Discotheques and club nights - music, ambience and clientele

[50] As was made clear in their final submissions, the pursuers' case did not ultimately involve a direct comparison between the style of discotheque operated by them and the club nights proposed by the defenders for the Lothian Road premises. It is fair to say, however, that, in the procedure leading up to the proof, the issue appeared to be whether the style of discotheque which the defenders proposed to put on at the Picture House on Friday and Saturday nights differed in material respects from the discotheque at Lava Ignite on those nights. Much of the evidence under this head was directed, therefore, to this comparison; but this did not matter greatly, since the comparison between the club nights put on (or proposed to be put on) at the two venues served as vehicle for addressing the more general question of whether all types or styles of discotheque necessarily competed for the same pool of customers. This involved a consideration of the different styles of music currently played in such places, the ambience created in different clubs not only by reason of the music played but also of dress code, drinks prices and other factors, and the overlap between such establishments in terms of customer base.

[51] The building at Lothian Road is a former cinema, hence its current name "The Picture House". It is laid out around a large single room, with a central dance floor and bars and sitting areas around the sides. It has a capacity of about 1500 people. Since its acquisition by the defenders its internal layout has been altered by extending the stage, restricting the dance floor, inserting a lower seated balcony and removing two bars and a substantial seating area. According to Mr Laing, those changes make the venue more suitable for live music, which is the defenders' main business, and correspondingly less suitable for a discotheque. As Mr Laing put it in paragraph 8 of his first Affidavit, "each of these measures would be illogical to a clubber forming part of the market for a mainstream club night, who as a rule would wish for the club to have more bars, more seating and less empty space." A club night at the Picture House is, therefore, something of a compromise - people know "that they are attending a club event within a live music venue", rather than attending a mainstream conventional nightclub or discotheque.

[52] After the defenders' purchase of the premises, The Picture House opened as a live music venue under that name in early September 2008. The defenders made it known on their website and in other promotional material that they intended to have club nights on Fridays and Saturdays. Since the promotional material, in the form of flyers, for these club nights was much discussed in evidence, I should set out its content in some detail.

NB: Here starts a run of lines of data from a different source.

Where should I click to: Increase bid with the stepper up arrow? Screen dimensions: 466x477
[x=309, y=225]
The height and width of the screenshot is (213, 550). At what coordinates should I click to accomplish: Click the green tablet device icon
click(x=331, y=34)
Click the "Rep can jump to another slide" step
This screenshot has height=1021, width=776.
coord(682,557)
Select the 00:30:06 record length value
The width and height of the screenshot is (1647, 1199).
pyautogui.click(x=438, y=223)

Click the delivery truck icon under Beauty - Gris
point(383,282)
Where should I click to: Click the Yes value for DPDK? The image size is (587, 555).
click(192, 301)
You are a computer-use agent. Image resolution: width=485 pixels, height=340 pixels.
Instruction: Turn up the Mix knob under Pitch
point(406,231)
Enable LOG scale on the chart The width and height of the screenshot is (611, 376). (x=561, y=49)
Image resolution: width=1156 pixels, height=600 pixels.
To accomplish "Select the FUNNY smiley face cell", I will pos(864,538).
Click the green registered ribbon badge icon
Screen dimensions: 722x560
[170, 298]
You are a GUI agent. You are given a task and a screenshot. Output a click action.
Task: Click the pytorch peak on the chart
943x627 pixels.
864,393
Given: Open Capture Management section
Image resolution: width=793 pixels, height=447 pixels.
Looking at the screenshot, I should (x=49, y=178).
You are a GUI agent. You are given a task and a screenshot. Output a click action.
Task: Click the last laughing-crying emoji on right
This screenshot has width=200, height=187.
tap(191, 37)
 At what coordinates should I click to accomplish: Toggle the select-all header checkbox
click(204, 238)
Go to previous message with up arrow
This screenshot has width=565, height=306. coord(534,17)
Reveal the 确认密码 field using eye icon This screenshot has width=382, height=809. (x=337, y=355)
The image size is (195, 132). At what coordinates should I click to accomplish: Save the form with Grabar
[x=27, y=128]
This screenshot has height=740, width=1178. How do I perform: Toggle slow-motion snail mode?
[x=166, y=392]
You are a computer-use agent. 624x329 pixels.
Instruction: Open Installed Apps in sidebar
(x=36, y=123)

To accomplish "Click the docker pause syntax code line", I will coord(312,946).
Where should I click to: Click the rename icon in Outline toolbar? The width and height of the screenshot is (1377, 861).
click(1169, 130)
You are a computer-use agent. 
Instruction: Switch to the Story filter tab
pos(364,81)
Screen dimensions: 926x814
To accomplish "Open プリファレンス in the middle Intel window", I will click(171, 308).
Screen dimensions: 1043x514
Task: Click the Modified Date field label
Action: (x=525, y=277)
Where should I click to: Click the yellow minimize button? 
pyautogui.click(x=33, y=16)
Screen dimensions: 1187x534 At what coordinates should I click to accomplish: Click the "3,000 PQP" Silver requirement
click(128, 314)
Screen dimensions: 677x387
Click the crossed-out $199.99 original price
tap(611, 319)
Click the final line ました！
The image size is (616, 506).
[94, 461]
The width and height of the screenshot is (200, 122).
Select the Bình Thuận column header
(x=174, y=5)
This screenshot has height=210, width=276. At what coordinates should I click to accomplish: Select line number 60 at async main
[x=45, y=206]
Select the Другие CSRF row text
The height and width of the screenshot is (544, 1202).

[53] The club night proposed to be held every Friday was advertised under the title "Adventures in Stereo". The main part of the flyer (6/6) described the event as "indie, pop, electro - for music lovers who love to dance". Andy Wilson was to be the DJ. Entry was free before midnight and £3 (students £2) thereafter. The drinks advertised were Tiger Beer at £1.90 per bottle, Tuborg Lager at £2.60 per pint, vodka dash at £1.90 and VK at £1.90 per bottle. On the same flyer, below the advertisement for Adventures in Stereo, there was a list of other forthcoming attractions between 25 September and 28 November 2008. The acts listed, which are all live music acts, were: Travis; Walter Trout; Dirty Pretty Things; The Charlatans; Martha Wainwright; Taste of Chaos; The Music; Tangerine Dream; Todd Rundgren; The Wombats; The Cardinals; James Morrison; Feeder; and Jarvis Cocker & Friends.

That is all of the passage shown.